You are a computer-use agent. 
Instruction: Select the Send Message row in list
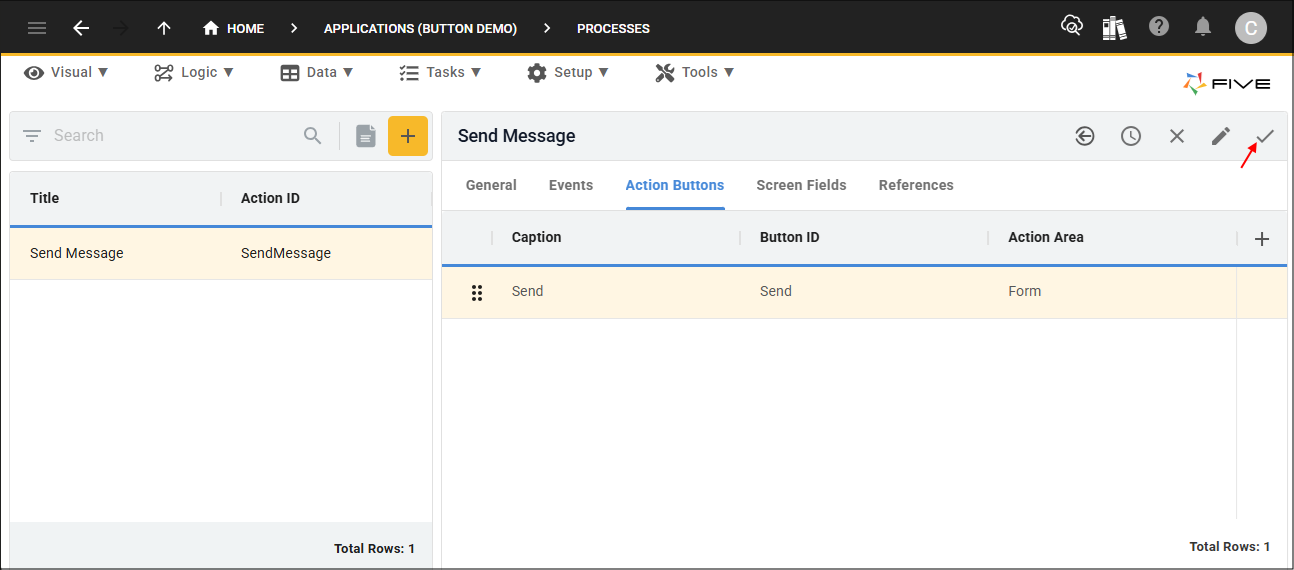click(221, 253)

---

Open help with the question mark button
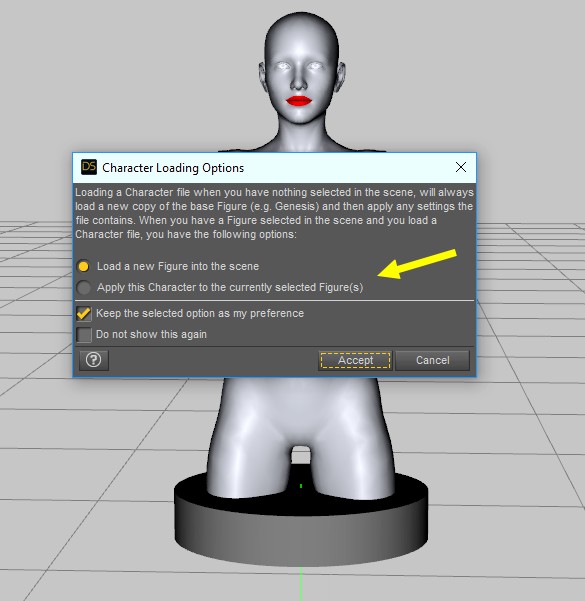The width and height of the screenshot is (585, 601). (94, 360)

---

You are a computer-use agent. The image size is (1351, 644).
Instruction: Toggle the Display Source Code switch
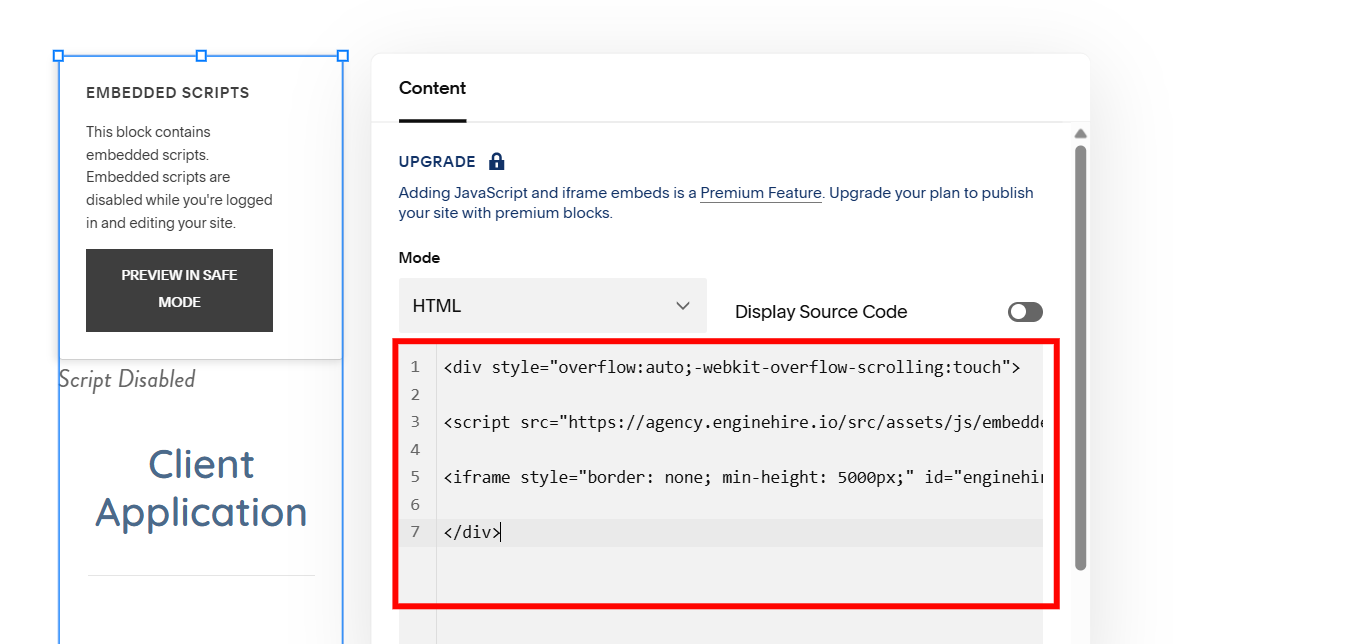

**Problem details:** A count is needed of the lines in the entries that contain "agent". Supply only that number.

**Your response:** 2